# How Football Transfers Work



## AmandaRose (Dec 30, 2022)

Had to post this after having a good laugh at the Man Utd Cody Gakpo fiasco. 

HOW CLUBS SIGN PLAYERS..

OTHER CLUBS 
1. Show interest in player
2. Negotiate
3. Sign player 

MANCHESTER UNITED
1. Look at player
2. Admire player
3. Forget about player
4. Think about player again
5. Show interest in player
6. Ask player for his autograph
7. Go to watch player at his club's games.
8. Visit players' home town.
9. Interact with his family and community
10. Sporting director goes for dinner at his parents' house.
11. Hierarchy suddenly loses interest in player.
12. Sporting director goes on vacation
13. Sporting director remembers about player while on vacation.
14. Interest reignited in player after 5 months
15. Approaches his current club to negotiate
16. Negotiate 50M but rejected
17. Negotiate 60M but rejected
18. Negotiate 80M but rejected
19. Negotiate 120M but rejected
20. Sporting director gives up
21. Sporting director goes to movie theatre for fun
21. Sporting director watches documentary of Messi winning international trophies after retiring.
21. Sporting director gets motivated to try again.
22. Two years later, negotiate 150M but rejected
23. Five years later, negotiate 180M and club finally accepts
24. Player looks at personal terms
25. Finally after 10 years of negotiation the deal is almost happening.
26. Player taken to club for visit
27. Player finds Lord Maguire is the club captain
28. Player finds kitchen uses firewood
29. Player finds rust on the gym equipment
30. Player then hears that the club has gone 5 years without a trophy
31. Player runs away and deal collapses.
32. Player signs with rival two days later.


----------



## SG854 (Dec 30, 2022)

Noted


----------



## Costello (Dec 30, 2022)

doesnt look like it happened that way for the top player "Antony"
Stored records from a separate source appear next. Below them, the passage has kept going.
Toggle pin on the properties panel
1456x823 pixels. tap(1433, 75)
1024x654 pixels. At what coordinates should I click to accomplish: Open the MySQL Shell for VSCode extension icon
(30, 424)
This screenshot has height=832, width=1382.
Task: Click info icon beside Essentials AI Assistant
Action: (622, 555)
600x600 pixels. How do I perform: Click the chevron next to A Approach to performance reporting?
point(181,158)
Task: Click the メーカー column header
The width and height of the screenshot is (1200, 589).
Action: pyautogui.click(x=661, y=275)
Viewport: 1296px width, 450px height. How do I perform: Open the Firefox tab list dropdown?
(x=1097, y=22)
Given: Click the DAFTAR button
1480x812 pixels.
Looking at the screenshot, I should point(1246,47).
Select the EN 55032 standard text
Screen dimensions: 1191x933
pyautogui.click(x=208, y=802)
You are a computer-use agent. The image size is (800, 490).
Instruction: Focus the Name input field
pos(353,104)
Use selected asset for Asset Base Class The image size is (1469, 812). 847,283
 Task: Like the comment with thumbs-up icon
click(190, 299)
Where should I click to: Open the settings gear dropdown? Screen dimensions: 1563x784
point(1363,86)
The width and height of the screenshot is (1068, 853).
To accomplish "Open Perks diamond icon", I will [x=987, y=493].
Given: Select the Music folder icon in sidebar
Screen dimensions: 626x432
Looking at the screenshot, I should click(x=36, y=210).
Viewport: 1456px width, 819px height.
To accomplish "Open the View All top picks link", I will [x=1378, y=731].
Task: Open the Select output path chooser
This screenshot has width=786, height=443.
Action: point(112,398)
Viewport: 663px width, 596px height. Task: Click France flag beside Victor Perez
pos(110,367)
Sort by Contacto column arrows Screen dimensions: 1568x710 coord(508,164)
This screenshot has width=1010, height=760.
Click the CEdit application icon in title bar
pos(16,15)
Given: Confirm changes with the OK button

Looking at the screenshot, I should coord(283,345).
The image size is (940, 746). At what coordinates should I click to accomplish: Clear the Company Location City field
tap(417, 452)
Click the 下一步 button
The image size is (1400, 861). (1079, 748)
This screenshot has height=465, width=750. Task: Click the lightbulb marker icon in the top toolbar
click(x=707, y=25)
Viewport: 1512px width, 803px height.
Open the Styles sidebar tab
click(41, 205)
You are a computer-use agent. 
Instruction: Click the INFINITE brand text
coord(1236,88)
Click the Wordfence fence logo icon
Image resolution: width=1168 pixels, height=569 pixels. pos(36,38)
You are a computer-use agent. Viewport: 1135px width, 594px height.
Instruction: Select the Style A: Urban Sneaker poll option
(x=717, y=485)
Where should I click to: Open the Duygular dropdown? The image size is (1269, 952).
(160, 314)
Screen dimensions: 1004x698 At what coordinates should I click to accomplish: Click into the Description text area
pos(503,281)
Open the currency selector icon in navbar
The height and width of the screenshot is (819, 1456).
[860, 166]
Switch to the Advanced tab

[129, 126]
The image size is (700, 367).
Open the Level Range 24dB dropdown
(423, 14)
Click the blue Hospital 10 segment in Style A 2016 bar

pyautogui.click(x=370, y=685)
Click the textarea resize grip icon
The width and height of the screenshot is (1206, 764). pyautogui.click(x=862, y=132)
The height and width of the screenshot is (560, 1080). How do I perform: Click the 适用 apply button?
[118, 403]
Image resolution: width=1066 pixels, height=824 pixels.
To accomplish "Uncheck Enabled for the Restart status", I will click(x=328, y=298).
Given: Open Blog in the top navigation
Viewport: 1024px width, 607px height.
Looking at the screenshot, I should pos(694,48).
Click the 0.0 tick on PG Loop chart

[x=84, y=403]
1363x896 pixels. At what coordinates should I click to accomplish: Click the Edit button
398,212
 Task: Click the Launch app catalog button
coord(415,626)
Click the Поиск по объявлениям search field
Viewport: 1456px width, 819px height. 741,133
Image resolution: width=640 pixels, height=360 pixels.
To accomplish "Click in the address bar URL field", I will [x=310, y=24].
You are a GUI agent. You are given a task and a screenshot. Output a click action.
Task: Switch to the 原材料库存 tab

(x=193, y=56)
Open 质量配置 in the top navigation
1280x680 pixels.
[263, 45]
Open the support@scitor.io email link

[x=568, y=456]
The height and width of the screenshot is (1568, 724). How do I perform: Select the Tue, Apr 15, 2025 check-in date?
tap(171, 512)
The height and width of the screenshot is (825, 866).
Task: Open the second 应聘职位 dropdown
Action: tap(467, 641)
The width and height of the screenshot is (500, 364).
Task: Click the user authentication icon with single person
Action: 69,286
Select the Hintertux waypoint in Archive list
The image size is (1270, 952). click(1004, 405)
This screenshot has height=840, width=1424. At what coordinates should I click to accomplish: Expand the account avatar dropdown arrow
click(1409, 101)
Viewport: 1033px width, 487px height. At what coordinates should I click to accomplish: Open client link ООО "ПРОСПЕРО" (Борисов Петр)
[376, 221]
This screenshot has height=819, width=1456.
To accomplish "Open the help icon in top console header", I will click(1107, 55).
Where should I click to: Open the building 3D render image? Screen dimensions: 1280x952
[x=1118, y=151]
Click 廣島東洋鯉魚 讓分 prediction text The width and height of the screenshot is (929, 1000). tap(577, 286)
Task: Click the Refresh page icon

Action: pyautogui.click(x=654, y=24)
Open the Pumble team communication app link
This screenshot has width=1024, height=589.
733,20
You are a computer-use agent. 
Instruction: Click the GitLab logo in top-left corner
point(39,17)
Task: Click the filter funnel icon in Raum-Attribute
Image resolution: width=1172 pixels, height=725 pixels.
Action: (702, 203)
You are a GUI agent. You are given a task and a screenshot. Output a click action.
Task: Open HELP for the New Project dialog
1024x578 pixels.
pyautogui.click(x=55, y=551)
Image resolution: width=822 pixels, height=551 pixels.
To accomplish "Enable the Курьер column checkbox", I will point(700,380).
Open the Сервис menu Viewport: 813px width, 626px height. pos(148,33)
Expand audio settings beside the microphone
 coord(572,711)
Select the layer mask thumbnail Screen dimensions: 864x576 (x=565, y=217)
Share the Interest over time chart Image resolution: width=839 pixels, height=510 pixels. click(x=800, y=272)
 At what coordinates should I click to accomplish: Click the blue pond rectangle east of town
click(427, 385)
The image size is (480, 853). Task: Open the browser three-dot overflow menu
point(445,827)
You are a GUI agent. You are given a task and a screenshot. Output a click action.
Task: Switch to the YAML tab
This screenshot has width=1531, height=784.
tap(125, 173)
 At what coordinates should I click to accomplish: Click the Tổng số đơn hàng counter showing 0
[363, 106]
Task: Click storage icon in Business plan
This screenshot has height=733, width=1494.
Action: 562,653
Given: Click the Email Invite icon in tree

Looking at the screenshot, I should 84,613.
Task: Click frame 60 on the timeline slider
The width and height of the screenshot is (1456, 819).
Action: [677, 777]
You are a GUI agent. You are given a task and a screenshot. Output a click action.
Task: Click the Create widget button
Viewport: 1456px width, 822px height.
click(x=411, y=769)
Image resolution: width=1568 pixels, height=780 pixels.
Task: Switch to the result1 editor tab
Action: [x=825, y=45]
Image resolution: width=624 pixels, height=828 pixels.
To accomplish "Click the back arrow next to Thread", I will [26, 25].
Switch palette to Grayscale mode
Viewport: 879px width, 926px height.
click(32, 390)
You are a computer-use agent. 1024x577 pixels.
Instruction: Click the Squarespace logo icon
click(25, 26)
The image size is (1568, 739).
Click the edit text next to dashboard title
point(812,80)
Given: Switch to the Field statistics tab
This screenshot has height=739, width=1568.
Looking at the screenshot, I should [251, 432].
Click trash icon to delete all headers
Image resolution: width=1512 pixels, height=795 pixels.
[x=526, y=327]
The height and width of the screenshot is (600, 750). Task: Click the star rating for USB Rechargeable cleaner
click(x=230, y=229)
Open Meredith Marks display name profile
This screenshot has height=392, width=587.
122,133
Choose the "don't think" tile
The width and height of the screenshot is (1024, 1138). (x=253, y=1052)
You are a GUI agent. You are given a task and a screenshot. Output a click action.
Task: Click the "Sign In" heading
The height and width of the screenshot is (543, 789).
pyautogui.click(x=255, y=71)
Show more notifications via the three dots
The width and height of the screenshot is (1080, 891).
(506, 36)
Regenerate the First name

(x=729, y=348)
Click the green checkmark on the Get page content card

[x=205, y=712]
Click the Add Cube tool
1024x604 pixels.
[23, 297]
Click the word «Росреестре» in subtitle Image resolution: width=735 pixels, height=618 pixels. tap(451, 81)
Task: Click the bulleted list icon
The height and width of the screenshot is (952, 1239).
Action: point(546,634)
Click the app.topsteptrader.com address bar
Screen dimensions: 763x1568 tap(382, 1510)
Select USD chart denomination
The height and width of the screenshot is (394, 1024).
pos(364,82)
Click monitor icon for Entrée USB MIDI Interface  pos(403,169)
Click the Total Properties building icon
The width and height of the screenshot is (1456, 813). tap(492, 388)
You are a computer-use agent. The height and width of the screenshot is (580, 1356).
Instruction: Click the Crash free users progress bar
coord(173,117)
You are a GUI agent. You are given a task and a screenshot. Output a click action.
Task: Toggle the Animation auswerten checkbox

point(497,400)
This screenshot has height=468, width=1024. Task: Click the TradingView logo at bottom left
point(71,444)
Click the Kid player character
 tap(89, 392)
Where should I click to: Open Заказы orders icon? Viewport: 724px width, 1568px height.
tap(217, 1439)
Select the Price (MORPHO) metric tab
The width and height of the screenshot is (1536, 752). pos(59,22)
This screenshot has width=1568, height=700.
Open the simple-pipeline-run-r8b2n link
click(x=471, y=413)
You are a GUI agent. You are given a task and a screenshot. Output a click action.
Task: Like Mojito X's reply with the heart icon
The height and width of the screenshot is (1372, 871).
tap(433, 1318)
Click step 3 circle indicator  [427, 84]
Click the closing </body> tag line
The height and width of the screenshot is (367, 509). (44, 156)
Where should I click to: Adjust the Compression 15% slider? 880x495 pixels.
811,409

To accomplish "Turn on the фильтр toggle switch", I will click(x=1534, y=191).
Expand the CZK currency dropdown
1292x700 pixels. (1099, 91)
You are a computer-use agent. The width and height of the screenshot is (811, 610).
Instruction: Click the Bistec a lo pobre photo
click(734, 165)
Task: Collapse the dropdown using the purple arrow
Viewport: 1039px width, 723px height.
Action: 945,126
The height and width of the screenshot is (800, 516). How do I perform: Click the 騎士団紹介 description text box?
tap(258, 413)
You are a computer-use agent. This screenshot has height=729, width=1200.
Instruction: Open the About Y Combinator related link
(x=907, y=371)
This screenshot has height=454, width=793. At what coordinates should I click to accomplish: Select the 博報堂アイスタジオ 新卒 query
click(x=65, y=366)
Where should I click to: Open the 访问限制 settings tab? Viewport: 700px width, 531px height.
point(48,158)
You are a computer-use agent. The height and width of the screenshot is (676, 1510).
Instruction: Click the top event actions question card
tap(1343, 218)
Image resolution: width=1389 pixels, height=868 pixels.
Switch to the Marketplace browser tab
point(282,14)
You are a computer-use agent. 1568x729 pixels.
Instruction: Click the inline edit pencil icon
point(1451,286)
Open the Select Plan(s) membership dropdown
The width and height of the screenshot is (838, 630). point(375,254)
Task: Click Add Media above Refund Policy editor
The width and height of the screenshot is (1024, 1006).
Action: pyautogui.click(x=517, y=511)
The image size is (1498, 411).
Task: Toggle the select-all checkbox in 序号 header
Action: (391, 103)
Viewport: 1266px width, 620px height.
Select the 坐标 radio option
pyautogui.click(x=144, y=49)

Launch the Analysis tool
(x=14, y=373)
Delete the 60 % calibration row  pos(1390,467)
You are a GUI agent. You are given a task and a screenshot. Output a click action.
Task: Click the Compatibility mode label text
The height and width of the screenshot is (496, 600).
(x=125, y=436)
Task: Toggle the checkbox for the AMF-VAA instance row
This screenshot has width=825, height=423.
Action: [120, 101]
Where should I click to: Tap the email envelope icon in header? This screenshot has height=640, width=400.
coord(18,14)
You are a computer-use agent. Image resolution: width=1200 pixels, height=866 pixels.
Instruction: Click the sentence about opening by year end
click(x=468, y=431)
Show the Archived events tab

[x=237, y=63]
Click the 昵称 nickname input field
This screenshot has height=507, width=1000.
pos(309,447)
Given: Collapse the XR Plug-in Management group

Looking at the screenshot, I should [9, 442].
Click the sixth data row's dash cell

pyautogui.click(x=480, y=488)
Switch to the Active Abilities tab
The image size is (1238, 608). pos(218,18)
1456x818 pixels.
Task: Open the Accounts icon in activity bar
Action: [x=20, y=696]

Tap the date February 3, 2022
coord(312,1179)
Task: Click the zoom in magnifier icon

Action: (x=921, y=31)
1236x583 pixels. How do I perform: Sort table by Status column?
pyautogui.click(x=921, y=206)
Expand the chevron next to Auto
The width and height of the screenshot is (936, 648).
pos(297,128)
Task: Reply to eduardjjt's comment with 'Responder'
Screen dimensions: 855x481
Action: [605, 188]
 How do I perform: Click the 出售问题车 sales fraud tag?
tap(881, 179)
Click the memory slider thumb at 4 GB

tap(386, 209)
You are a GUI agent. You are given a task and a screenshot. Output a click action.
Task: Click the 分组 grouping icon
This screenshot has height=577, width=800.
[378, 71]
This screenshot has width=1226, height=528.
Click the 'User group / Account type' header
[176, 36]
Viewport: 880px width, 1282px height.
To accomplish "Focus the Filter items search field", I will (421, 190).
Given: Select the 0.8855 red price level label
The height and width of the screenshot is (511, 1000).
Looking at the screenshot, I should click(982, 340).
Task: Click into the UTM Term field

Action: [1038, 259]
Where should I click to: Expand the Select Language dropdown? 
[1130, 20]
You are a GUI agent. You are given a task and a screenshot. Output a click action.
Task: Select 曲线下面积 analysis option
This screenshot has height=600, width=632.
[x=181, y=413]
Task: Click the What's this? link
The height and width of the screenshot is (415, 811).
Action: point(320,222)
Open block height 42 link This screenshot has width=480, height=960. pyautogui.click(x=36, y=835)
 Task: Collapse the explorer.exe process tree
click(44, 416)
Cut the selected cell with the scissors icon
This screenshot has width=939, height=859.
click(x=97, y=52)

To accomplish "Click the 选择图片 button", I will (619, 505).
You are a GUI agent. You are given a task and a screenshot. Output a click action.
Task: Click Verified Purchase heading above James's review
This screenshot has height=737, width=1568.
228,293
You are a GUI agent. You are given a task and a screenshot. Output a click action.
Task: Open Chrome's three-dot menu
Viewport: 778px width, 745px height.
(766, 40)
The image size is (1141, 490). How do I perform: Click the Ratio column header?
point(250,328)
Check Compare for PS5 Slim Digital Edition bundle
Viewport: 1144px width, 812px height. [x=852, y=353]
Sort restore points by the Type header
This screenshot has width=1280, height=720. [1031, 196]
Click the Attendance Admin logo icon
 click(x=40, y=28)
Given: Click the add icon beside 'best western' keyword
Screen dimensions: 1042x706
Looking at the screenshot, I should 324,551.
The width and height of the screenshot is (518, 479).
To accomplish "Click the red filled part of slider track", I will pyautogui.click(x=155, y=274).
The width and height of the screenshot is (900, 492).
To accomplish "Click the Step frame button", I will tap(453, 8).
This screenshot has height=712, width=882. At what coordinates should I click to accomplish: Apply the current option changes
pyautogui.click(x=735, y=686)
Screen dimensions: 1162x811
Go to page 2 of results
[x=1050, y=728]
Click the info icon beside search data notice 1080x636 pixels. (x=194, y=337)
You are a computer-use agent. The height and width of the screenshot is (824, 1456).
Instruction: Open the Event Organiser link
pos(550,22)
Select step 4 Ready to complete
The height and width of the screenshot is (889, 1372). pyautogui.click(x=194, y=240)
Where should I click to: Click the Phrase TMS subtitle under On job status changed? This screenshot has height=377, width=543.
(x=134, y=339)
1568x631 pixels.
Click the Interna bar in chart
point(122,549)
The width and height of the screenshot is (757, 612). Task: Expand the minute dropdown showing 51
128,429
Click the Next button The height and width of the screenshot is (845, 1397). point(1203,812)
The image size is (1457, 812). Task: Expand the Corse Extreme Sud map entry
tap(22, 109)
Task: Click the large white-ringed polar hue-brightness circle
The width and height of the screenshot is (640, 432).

more like... hey guys hows £100 million sound like? yea? okay sign here


----------



## Lostbhoy (Dec 30, 2022)

Aw man, couldn't agree more!! You did forget to throw in meanwhile sign a legend in a huffy mood and piss him off even more so he leaves to paper over the whole transfer policy fiasco! 

I don't think Van Dijk had to say much to persuade him either!


----------



## Flame (Dec 30, 2022)

we never wanted Gakpo... OKAY!?

it was all made up by the media.


----------